Chiarito una volta per tutte chi può frequentare in presenza, più di 6 milioni di studenti italiani sono tornati in dad. In classe hanno diritto a rimanere bambini con disabilità, coloro che hanno bisogni educativi speciali e gli alunni dei laboratori. Tutti gli altri seguono a distanza, per loro il Ministero dell'Istruzione ha stabilito un numero minimo di ore di lezione da fare in sincrono, ossia online con gli insegnanti di riferimento. Per il primo ciclo sono 15 ore settimanali. Le scuole dell'infanzia sono in buona parte comunali, quelle statali non hanno l'obbligo della dad. Per gli alunni disabili che frequentano la scuola in presenza, non ovunque c'è lo stesso trattamento. Il principio che ha regolato il dispositivo è quello di garantire il proseguimento del percorso didattico, quindi mantenendo gli stessi insegnanti e il più possibile lo stesso orario. In questa scuola di Napoli, la metà degli studenti disabili rimane a casa per scelta della famiglia. Attualmente in didattica in presenza ne abbiamo più o meno la metà, 35-36 ragazzini per ora, ma aumentano quotidianamente, giorno per giorno. La media della presenza per gli alunni disabili è di tre ore al giorno, in presenza, che diventa quattro in rari casi. Infatti, molti servizi non vengono erogati, le ore che gli studenti trascorrono a scuola non sempre coincidono con le ore previste dal percorso scolastico, per cui un dato è certo: nessuno studente con diritto a frequentare la scuola in presenza, al momento, fa le stesse ore che faceva prima della chiusura.
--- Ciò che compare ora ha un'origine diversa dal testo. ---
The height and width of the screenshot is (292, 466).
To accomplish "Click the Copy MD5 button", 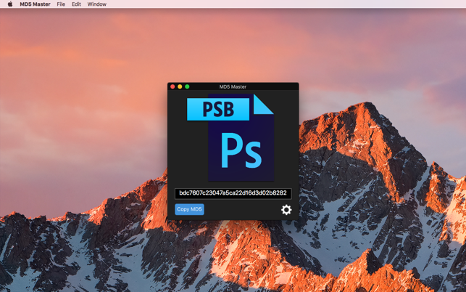I will [189, 209].
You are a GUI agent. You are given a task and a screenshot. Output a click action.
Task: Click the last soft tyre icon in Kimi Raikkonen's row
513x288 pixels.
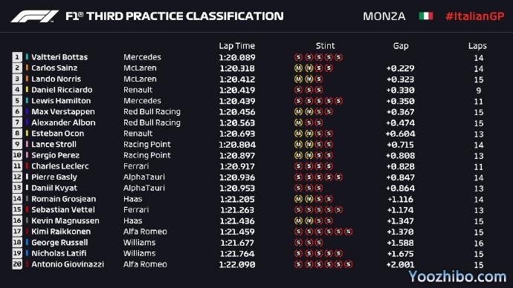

Altro tema è quello degli insegnanti: quali seguono in presenza in questo periodo? Questi bimbi lavorano se hanno gli insegnanti di sostegno con l'insegnante di sostegno, ma anche con il docente curricolare o con l'educatore. A scuola in presenza ci saranno i docenti di sostegno per i ragazzi con disabilità, però anche i docenti curricolari che torneranno, potranno quindi collegarsi in attività sincrona con gli altri alunni a casa. Questo succede nella maggior parte dei casi che abbiamo riscontrato. Dall'altra parte ci sono i genitori, preoccupati che le lezioni in presenza siano una sorta di ghettizzazione per i loro figli.